Implementation Timeline: Financial institutions are required to start implementing the levy within two weeks from the issuance of the Circular. By implication, the deduction of the levy by financial institutions should commence on 20 May 2024. However, financial institutions are to make their remittances in bulk to the NCF account domiciled at the CBN by the 5th business day of every subsequent month.


The circular also stipulates a timeframe for financial institutions to reconfigure their systems towards ensuring complete and timely submission of remittance files to the Nigeria Interbank Settlement Systems (NIBSS) Plc as follows:

Commercial, Merchant, Non-Interest, and Payment Service Banks – Within 4 weeks of the issuance of the Circular;

All other Financial Institutions (Microfinance Banks, Primary Mortgage Banks, Development Financial Institutions) – Within 8 weeks of the issuance of the Circular.

Penalties for Non-Compliance: The CBN has emphasised strict adherence to this mandate, warning that any financial institution that fails to comply with the provisions will face severe penalties. As outlined in the Act, non-compliant entities are subject to a minimum fine of 2% of their annual turnover upon conviction.


Exemptions: The Circular provides a list of transactions currently deemed eligible for exemption, to avoid multiple application of the levy.

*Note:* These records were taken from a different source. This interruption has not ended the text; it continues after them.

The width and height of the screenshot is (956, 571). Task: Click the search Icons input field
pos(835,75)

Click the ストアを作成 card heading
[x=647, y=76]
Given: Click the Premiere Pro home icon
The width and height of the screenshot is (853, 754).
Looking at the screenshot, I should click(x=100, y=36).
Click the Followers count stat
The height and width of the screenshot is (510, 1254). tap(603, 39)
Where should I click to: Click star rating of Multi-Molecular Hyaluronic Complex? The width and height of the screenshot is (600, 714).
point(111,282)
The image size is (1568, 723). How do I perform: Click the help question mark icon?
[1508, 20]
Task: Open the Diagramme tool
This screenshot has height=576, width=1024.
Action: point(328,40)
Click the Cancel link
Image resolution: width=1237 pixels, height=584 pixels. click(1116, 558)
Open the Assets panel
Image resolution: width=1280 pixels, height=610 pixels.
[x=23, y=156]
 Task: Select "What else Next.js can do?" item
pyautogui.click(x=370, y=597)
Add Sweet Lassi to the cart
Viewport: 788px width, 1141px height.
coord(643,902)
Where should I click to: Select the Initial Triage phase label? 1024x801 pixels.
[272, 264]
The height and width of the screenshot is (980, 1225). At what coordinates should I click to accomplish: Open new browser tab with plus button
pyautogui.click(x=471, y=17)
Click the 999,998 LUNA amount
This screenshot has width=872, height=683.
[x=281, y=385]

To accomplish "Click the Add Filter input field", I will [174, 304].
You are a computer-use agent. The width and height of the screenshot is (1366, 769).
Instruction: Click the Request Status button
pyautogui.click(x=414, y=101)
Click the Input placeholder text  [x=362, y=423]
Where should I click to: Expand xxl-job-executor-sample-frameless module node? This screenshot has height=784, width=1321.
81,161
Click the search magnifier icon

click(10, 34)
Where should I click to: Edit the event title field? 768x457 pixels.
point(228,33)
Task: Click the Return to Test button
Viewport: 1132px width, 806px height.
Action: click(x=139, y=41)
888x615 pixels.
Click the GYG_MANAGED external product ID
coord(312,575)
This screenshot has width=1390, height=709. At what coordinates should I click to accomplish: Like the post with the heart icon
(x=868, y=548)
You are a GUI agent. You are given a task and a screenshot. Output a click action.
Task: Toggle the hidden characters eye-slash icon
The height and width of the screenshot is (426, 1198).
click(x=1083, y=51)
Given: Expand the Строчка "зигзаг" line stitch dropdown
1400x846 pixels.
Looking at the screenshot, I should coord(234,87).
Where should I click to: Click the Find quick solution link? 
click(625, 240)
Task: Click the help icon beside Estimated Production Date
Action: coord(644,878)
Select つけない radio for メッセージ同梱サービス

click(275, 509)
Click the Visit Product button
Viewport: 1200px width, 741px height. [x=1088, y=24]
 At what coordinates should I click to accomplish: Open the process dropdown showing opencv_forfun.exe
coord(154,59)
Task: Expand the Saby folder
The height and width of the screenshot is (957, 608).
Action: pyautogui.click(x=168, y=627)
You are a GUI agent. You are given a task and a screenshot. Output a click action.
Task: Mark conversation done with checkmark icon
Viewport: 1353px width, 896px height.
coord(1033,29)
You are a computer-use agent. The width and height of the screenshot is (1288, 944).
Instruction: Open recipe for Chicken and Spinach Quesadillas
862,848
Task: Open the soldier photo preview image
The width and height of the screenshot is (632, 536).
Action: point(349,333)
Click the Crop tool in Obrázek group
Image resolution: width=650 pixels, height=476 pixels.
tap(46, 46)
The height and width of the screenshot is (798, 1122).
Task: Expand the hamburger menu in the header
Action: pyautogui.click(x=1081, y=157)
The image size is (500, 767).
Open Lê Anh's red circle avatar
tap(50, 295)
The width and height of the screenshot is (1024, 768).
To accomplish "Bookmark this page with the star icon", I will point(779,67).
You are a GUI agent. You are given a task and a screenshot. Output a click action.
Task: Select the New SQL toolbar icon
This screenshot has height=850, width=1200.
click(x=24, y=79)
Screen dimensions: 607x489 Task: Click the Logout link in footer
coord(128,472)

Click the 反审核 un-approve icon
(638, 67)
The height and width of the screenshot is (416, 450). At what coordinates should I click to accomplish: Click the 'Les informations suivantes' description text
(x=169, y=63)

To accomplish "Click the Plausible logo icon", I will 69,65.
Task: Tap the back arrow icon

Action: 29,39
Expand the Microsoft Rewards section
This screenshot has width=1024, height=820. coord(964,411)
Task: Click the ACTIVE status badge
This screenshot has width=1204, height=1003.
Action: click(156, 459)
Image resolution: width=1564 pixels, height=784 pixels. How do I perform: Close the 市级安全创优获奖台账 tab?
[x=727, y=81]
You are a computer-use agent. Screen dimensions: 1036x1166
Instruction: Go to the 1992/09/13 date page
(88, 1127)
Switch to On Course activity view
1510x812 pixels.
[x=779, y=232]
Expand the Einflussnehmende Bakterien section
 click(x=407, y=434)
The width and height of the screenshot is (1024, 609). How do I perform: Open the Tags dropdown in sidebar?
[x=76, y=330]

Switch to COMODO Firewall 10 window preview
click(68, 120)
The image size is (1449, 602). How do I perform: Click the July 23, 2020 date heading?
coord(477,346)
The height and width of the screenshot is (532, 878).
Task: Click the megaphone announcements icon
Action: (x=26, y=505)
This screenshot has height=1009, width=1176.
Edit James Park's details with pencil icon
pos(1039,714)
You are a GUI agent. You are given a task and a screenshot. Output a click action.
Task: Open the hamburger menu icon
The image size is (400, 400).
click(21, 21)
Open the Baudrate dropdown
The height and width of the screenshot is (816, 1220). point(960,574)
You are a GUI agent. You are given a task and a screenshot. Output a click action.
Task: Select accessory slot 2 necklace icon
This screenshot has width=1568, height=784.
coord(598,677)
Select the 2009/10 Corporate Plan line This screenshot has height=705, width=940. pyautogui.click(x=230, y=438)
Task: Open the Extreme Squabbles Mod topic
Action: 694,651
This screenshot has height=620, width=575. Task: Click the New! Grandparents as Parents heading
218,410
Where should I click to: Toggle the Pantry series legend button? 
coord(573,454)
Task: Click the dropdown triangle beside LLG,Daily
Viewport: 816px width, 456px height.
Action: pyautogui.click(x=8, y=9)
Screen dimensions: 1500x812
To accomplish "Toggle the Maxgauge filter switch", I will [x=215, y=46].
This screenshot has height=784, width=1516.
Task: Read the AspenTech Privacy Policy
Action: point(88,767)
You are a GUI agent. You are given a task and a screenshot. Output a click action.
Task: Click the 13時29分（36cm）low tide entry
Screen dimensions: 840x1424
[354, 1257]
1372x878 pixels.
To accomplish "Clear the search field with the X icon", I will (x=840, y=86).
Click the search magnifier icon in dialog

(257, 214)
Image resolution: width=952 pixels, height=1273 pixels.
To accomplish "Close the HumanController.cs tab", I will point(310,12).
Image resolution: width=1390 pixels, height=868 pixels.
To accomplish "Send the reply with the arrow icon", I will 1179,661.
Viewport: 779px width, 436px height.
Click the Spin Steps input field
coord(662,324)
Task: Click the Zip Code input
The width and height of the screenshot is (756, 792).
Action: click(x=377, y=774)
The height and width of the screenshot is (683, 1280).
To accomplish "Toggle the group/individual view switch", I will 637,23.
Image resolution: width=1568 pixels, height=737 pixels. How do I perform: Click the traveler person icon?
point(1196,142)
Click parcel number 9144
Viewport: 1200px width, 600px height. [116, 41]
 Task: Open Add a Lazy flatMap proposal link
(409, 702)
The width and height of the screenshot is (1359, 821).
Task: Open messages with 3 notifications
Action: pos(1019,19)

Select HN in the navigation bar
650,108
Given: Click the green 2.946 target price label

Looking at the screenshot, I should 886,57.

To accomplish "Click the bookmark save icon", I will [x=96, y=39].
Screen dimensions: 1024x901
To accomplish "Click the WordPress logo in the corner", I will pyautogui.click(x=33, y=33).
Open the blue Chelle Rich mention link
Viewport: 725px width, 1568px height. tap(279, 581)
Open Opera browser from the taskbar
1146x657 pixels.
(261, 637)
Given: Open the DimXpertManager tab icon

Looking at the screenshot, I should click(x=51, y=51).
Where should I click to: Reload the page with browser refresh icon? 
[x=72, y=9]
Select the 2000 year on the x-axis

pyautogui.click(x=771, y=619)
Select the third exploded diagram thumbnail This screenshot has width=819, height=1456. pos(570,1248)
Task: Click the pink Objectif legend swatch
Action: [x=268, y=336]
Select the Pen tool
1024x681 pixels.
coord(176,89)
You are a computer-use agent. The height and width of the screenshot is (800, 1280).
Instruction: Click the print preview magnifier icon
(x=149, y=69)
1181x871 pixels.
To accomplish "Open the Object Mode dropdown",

These are: Loan disbursements and repayments, Salary payments, Intra-account transfers within the same bank or between different banks for the same customer, and Intra-bank transfers between customers of the same bank

Other exemptions include; Other financial institutions’ instructions to their correspondent banks, Interbank placements, Banks’ transfers to CBN and vice versa, Inter-branch transfers within a bank, Cheque clearing and settlements, Letters of Credits, Banks’ recapitalisation-related funding – only bulk funds movement from collection accounts, Savings and deposits including transactions involving long-term investments such as Treasury Bills, Bonds and Commercial Papers, Government Social Welfare Programs transactions e.g. Pension payments, Non-profit and charitable transactions including donations to registered non-profit organisations or charities, Educational Institutions transactions, including tuition payments and other transactions involving schools, universities or other educational institutions, and Transactions involving the bank’s internal accounts, inter-branch accounts, reserve accounts, nostro and vostro accounts, and escrow accounts.


According to Andersen Global, the introduction of the new levy has elicited mixed reactions from stakeholders as it will inevitably increase the cost of doing business in Nigeria and may impact the growth in adoption of digital transactions. While the government continues its drive to increase revenue, the introduction of this additional levy may appear ill-timed considering the current economic climate vis-a-vis the government’s commitment to the National Tax Policy of 2017 to reduce the number of taxes in Nigeria.

Financial institutions and payment service providers will also need to adjust their financial and operational strategies to accommodate and account for the new levy to ensure they remain compliant while managing additional costs of compliance. More so, business owners who rely heavily on digital transactions for receiving payment may see an increase in operational costs due to considerations on adjustments in pricing and cost transfer. It is therefore important for stakeholders and businesses to analyse the financial impacts of this directive on their cash flow.